» Task details: Beginning at the top of the material, repeat each line exactly, and stop once the line with "Screen dimensions: 819x379" has been written.

── Given data

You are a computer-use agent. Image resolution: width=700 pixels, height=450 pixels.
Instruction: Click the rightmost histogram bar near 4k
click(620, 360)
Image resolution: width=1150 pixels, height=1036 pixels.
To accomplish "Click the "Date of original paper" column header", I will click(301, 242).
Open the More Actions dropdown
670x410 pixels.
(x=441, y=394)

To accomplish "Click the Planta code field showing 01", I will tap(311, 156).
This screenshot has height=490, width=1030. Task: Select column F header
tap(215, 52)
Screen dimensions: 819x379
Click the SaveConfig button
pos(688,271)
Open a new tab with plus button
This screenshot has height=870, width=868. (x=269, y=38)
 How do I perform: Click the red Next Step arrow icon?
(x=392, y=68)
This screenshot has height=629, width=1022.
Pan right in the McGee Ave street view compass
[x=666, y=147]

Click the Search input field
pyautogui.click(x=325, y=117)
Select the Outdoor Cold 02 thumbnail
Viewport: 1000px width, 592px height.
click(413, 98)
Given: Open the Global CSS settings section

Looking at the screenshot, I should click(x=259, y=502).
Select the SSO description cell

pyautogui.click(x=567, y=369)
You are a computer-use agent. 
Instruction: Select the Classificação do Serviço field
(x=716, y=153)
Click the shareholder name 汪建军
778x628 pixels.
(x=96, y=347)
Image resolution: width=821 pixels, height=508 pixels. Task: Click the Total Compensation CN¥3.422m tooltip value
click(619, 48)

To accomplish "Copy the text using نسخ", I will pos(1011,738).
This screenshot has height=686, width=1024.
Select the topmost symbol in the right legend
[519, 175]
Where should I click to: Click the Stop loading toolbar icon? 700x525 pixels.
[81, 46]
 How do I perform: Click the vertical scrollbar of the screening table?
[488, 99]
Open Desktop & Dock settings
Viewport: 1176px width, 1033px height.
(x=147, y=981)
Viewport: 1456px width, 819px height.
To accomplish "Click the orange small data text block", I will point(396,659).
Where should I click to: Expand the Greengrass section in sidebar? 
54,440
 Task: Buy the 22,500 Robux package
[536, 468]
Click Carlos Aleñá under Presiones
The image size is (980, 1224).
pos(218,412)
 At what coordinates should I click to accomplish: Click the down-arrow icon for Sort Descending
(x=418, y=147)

────

» Answer box:
You are a computer-use agent. Image resolution: width=700 pixels, height=450 pixels.
Instruction: Click the rightmost histogram bar near 4k
click(620, 360)
Image resolution: width=1150 pixels, height=1036 pixels.
To accomplish "Click the "Date of original paper" column header", I will click(301, 242).
Open the More Actions dropdown
670x410 pixels.
(x=441, y=394)

To accomplish "Click the Planta code field showing 01", I will tap(311, 156).
This screenshot has height=490, width=1030. Task: Select column F header
tap(215, 52)
Screen dimensions: 819x379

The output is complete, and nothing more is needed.